Cansel Deniz

Personal information
- Nationality: Kazakhstani
- Born: 26 August 1991 (age 34) Stepnogorsk, Kazakh SSR, Soviet Union
- Height: 177 cm (5 ft 10 in)

Sport
- Sport: Taekwondo

Achievements and titles
- Highest world ranking: 2022 April World Taekwondo Ranking number 1.

Medal record
Women's Taekwondo
Representing Kazakhstan
World Cup Team Championships
| Bronze medal – third place | 2018 Fujairah | Mixed team |
Asian Games
| Silver medal – second place | 2018 Jakarta–Palembang | +67 kg |
| Bronze medal – third place | 2022 Hangzhou | +67 kg |
Asian Championships
| Silver medal – second place | 2021 Beirut | 73kg |
| Silver medal – second place | 2022 Chuncheon | 73kg |
Islamic Solidarity Games
| Bronze medal – third place | 2017 Baku | 73 kg |
| Bronze medal – third place | 2021 Konya | 73 kg |
Summer Universiade
| Silver medal – second place | 2017 Taipei | 73 kg |

= Cansel Deniz =

Kazakhstan taekwondo practitioner

Cansel Deniz (Жансель Дениз, also transliterated Zhansel Deniz, born 26 August 1991) is a Kazakh taekwondo practitioner.

== Career ==
She represented Kazakhstan at the 2016 Summer Olympics in Rio de Janeiro, in the women's −67 kg and at the 2020 Summer Olympics in Tokyo, in the women's + 67 kg.

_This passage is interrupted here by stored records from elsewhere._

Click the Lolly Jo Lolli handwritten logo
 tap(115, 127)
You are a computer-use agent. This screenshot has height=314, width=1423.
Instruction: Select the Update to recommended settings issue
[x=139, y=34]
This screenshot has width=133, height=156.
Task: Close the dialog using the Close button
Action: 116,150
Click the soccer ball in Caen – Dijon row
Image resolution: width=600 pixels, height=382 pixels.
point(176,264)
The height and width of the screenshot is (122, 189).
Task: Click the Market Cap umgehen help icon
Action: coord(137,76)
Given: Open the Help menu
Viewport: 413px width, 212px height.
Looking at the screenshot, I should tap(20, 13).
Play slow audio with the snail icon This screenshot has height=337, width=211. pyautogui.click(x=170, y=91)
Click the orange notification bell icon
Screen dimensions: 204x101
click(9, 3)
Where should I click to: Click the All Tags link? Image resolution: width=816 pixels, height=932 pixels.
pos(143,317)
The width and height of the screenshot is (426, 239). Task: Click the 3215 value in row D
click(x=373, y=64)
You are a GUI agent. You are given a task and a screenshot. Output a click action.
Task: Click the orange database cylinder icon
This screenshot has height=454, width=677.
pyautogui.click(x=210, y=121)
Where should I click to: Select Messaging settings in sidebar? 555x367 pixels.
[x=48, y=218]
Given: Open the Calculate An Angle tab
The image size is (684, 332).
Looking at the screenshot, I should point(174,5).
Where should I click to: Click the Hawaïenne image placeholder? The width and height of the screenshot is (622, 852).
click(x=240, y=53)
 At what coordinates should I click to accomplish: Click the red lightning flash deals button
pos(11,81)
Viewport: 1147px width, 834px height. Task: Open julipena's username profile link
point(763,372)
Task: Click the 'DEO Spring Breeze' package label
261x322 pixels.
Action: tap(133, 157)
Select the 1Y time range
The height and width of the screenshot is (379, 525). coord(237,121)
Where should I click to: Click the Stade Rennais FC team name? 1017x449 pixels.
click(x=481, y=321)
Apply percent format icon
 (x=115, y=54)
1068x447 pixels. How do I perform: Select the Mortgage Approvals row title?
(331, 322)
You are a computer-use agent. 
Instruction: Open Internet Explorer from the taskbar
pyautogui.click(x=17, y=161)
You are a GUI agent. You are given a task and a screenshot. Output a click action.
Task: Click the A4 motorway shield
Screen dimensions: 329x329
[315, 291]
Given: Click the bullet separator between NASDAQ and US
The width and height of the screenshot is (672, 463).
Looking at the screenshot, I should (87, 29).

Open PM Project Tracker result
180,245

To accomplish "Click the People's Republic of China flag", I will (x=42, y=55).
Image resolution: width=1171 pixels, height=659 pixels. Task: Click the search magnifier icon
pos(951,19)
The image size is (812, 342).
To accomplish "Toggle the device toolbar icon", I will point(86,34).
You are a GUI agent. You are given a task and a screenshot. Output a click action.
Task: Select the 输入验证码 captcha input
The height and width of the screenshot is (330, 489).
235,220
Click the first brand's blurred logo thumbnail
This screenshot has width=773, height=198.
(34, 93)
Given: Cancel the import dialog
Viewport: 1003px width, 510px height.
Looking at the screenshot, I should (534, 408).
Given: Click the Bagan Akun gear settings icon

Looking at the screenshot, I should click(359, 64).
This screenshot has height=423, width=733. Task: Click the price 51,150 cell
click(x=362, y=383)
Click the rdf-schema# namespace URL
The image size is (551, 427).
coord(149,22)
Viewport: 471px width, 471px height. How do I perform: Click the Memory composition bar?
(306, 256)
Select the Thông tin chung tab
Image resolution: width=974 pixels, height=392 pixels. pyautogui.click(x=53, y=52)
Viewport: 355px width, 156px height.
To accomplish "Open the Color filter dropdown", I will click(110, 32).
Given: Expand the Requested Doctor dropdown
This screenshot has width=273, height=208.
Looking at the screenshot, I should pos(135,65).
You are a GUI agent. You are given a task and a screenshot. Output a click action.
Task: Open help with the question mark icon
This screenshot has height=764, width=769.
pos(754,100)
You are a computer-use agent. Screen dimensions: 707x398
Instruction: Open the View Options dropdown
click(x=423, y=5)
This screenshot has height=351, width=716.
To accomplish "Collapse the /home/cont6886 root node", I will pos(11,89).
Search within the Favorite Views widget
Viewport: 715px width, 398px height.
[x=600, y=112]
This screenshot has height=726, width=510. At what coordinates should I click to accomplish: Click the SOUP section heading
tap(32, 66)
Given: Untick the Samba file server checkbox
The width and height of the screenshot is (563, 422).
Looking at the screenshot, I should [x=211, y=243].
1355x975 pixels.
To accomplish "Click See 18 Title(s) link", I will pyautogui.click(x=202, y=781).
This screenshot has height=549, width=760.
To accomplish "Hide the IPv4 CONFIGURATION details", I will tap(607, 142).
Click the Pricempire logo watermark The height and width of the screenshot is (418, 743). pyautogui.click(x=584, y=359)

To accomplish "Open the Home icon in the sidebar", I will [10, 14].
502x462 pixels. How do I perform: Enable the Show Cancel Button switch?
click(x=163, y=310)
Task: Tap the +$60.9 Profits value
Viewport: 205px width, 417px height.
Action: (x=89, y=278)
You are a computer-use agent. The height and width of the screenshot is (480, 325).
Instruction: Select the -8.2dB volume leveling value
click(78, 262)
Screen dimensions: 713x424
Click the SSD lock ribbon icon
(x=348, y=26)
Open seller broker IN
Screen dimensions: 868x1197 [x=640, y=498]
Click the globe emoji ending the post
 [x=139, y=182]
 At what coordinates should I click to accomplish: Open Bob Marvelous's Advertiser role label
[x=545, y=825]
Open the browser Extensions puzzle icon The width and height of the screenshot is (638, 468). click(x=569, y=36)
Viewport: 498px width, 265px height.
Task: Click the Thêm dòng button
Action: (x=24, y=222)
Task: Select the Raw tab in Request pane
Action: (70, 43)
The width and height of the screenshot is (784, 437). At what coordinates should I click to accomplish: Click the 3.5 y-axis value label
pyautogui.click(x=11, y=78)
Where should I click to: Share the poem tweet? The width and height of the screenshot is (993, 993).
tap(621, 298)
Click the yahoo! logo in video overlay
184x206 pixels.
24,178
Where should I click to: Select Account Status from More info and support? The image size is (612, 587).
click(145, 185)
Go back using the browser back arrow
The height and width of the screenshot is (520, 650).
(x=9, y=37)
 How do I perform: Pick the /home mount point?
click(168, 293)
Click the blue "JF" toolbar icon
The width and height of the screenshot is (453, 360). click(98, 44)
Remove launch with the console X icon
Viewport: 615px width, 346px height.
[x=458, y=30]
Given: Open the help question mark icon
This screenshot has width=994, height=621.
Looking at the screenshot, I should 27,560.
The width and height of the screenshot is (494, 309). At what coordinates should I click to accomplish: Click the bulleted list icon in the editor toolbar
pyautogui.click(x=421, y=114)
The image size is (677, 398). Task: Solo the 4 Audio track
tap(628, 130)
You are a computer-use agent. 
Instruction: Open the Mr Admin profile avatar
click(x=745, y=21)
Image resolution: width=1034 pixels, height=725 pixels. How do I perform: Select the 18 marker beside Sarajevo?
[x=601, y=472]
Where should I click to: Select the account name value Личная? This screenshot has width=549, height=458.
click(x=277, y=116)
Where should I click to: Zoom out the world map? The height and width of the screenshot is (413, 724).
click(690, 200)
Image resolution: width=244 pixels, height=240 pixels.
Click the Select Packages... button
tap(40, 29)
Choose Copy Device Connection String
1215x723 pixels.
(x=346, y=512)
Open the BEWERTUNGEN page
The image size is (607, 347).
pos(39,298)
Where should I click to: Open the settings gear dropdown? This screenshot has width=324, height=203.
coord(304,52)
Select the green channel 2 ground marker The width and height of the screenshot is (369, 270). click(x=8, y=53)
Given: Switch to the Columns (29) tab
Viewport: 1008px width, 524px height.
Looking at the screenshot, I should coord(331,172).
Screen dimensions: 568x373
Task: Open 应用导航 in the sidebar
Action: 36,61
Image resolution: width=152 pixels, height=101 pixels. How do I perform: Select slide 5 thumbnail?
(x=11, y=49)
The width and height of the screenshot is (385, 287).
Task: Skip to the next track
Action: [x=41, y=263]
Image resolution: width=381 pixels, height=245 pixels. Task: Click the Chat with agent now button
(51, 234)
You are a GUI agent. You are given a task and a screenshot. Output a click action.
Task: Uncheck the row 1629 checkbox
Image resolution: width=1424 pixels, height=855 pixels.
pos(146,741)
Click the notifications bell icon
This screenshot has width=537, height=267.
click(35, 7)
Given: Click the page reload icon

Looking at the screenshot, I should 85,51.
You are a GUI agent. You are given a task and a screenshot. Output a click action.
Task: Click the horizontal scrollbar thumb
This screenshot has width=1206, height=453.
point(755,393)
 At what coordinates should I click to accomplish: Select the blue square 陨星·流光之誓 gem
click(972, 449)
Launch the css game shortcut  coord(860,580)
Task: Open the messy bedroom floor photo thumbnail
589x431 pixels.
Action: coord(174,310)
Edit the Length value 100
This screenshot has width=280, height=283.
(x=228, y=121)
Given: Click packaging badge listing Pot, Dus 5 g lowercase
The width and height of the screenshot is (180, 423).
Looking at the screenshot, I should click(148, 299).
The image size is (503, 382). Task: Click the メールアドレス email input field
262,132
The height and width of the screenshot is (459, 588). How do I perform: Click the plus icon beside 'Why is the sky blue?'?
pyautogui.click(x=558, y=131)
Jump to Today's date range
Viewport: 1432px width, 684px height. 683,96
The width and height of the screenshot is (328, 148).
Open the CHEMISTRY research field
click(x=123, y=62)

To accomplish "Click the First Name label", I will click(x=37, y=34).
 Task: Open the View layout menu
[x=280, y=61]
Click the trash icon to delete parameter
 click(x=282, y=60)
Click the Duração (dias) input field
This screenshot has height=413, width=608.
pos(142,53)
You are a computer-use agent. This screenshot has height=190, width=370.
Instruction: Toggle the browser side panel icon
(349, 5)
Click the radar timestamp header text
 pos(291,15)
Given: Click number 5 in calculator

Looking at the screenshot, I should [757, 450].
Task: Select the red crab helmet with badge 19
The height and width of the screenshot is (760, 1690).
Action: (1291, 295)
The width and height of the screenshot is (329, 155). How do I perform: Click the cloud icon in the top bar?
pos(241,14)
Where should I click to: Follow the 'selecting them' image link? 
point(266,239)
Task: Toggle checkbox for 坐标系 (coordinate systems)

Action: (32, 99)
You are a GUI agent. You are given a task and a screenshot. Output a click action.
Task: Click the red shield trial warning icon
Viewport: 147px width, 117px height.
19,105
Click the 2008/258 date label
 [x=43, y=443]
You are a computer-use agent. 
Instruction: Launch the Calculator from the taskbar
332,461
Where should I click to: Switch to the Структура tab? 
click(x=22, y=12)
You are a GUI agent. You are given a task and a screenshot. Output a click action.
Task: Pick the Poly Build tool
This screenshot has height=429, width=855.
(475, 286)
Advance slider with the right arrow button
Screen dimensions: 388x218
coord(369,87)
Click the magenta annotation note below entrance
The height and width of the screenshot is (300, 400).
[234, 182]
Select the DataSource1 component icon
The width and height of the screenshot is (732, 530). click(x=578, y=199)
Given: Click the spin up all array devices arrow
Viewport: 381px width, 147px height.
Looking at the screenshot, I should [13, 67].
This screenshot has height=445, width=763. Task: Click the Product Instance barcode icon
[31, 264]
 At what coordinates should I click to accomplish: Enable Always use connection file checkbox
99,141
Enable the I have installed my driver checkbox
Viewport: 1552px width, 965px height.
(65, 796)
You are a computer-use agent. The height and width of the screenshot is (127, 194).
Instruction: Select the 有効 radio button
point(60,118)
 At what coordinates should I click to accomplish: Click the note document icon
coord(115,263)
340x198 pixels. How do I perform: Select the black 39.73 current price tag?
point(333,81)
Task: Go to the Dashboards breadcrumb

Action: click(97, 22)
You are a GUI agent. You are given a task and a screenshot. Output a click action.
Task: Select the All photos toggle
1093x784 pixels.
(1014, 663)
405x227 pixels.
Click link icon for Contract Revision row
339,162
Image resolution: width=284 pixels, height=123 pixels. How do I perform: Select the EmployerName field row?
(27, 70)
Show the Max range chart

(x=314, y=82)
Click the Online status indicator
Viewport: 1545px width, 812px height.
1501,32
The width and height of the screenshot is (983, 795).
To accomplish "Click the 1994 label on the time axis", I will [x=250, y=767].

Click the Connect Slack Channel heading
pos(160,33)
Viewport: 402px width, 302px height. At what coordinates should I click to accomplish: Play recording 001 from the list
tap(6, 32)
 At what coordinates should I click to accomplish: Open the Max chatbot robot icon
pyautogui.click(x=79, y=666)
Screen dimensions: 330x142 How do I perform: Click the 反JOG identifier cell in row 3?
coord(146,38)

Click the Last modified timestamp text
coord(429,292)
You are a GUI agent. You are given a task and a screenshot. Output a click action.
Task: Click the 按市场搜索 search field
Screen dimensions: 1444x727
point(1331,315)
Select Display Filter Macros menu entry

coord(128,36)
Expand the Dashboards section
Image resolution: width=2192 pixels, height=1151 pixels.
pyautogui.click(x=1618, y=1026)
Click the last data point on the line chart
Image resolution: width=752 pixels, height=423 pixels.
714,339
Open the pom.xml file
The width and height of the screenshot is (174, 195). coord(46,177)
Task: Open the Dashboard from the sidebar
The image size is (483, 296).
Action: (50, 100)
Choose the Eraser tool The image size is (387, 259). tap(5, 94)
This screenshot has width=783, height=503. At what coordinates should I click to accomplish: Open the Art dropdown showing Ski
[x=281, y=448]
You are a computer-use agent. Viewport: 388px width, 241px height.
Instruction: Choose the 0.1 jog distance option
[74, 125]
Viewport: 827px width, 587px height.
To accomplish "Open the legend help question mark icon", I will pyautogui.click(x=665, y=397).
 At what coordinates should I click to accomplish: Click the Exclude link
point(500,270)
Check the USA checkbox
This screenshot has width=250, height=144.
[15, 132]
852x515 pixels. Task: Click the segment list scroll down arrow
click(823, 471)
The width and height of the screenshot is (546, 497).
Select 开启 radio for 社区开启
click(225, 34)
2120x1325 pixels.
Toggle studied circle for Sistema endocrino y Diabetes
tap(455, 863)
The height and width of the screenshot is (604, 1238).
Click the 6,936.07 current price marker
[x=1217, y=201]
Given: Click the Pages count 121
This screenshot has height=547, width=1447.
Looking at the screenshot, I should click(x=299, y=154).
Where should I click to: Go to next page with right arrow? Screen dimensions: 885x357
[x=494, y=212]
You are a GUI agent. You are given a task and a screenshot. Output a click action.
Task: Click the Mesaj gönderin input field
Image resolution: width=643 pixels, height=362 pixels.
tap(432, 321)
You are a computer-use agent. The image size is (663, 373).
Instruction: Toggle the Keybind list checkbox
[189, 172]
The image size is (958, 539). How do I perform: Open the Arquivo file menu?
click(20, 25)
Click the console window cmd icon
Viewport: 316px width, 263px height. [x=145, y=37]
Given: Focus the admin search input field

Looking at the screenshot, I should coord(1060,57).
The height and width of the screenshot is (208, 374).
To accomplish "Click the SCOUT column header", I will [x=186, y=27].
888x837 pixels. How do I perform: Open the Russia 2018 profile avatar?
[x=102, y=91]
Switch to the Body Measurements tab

At the 2018 Asian Games, she clinched a silver medal in the women's +67 kg event losing to South Korean Lee Da-bin.

In 2023, she competed in the women's middleweight event at the World Taekwondo Championships held in Baku, Azerbaijan. She then took part in the 2022 Asian Games and won the bronze medal in the women's +67 kg.